Hand in hand with her friend she climbed up to the hut. She was so anxious to make the doctor happy again that she began once more assuring him that the winter passed so quickly on the mountain that it was hardly to be taken account of, and that summer would be back again before they knew it, and she became so convinced of the truth of her own words that she called out quite cheerfully to her grandfather as they approached, "They have not come to-day, but they will be here in a very short time."
The doctor was no stranger to the grandfather, for the child had talked to him so much about her friend. The old man held out his hand to his guest in friendly greeting. Then the two men sat down in front of the hut, and Heidi had her little place too, for the doctor beckoned her to come and sit beside him. The doctor told Uncle how Herr Sesemann had insisted on his taking this journey, and he felt himself it would do him good as he had not been quite the thing for a long time. Then he whispered to Heidi that there was something being brought up the mountain which had travelled with him from Frankfurt, and which would give her even more pleasure than seeing the old doctor. Heidi got into a great state of excitement on hearing this, wondering what it could be. The old man urged the doctor to spend as many of the beautiful autumn days on the mountain as he could, and at least to come up whenever it was fine; he could not offer him a lodging, as he had no place to put him; he advised the doctor, however, not to go back to Ragatz, but to stay at Dörfli, where there was a clean tidy little inn. Then the doctor could come up every morning, which would do him no end of good, and if he liked, he, the grandfather, would act as his guide to any part of the mountains he would like to see. The doctor was delighted with this proposal, and it was settled that it should be as the grandfather suggested.

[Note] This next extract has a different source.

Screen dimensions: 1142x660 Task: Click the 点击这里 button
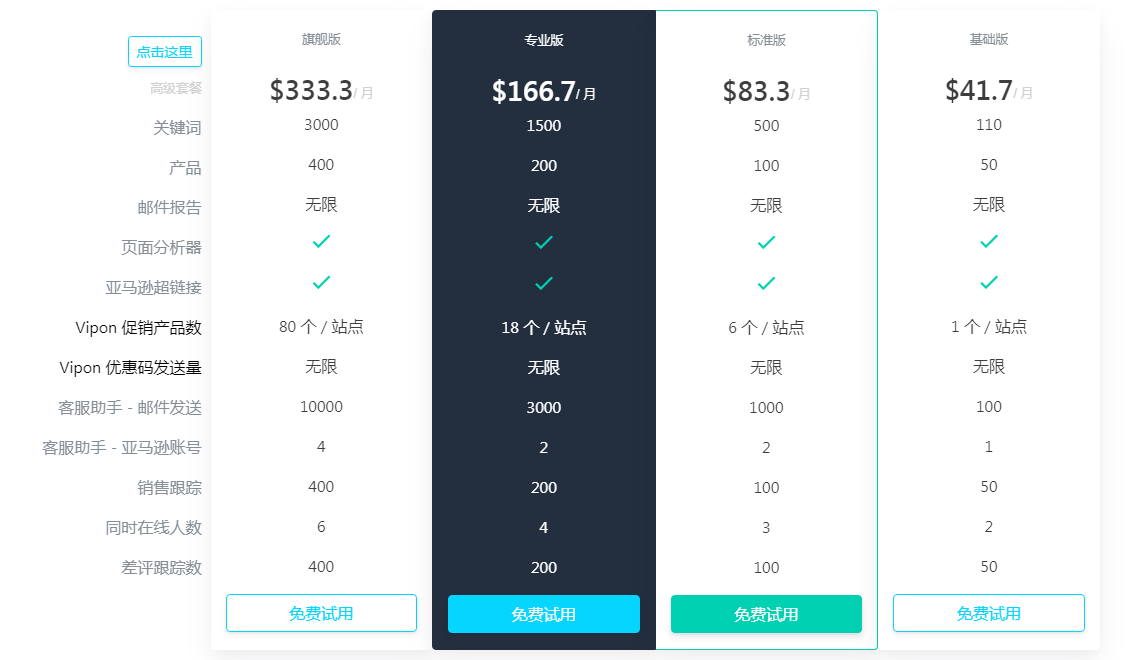[x=165, y=52]
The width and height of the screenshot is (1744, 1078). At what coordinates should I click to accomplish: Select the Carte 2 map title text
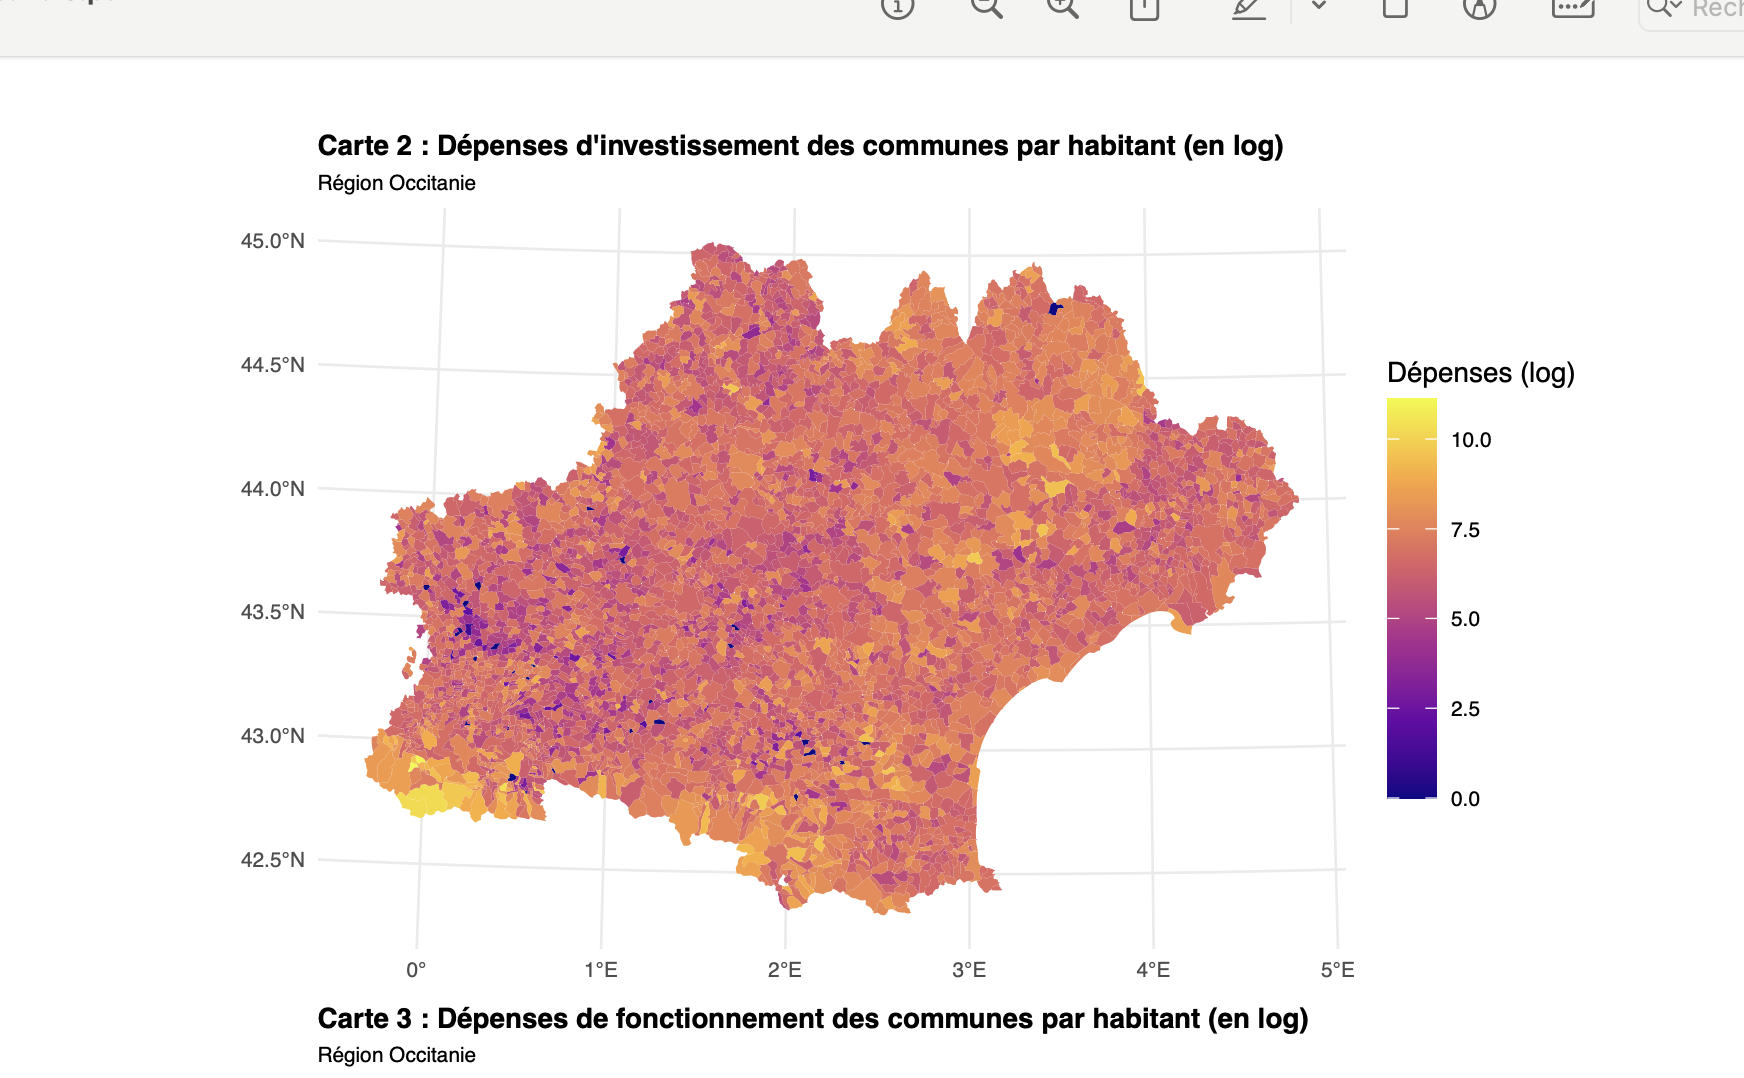(800, 146)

Meanwhile the sun had been climbing up the sky, and it was now noon. The wind had sunk and the fir trees stood motionless. The air was still wonderfully warm and mild for that height, while a delicious freshness was mingled with the warmth of the sun.
Alm-Uncle now rose and went indoors, returning in a few minutes with a table which he placed in front of the seat.

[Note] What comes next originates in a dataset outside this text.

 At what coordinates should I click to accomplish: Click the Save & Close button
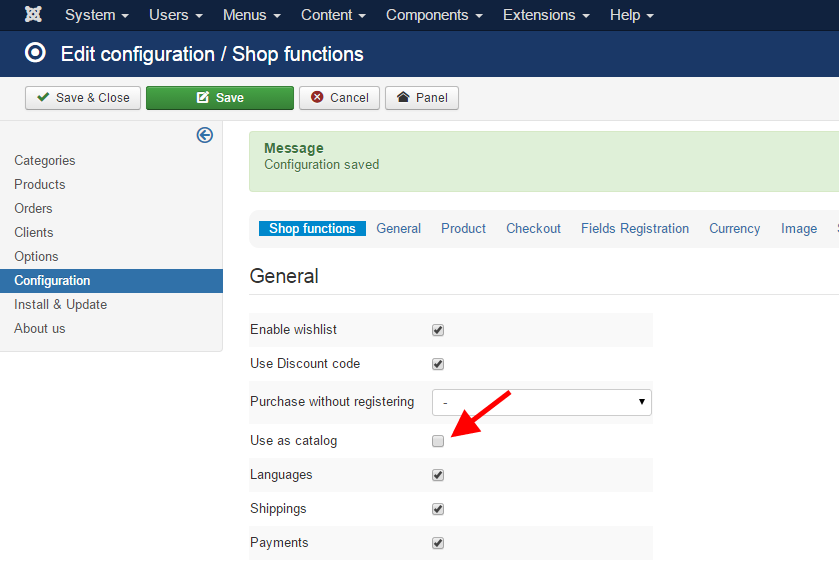[83, 98]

"There, Heidi, now run in and bring us what we want for the table," he said. "The doctor must take us as he finds us; if the food is plain, he will acknowledge that the dining-room is pleasant."

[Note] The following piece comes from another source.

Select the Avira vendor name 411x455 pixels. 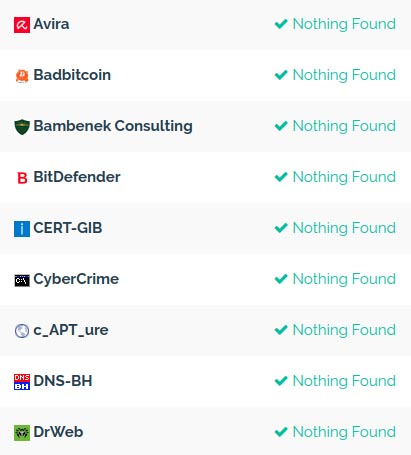coord(51,24)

"I should think so indeed," replied the doctor as he looked down over the sun-lit valley, "and I accept the kind invitation; everything must taste good up here."
Heidi ran backwards and forwards as busy as a bee and brought out everything she could find in the cupboard, for she did not know how to be pleased enough that she could help to entertain the doctor. The grandfather meanwhile had been preparing the meal, and now appeared with a steaming jug of milk and golden-brown toasted cheese. Then he cut some thin slices from the meat he had cured himself in the pure air, and the doctor enjoyed his dinner better than he had for a whole year past.
"Our Clara must certainly come up here," he said, "it would make her quite a different person, and if she ate for any length of time as I have to-day, she would grow plumper than any one has ever known her before."
As he spoke a man was seen coming up the path carrying a large package on his back. When he reached the hut he threw it on the ground and drew in two or three good breaths of the mountain air.
"Ah, here's what travelled with me from Frankfurt," said the doctor, rising, and he went up to the package and began undoing it, Heidi looking on in great expectation. After he had released it from its heavy outer covering, "There, child," he said, "now you can go on unpacking your treasures yourself."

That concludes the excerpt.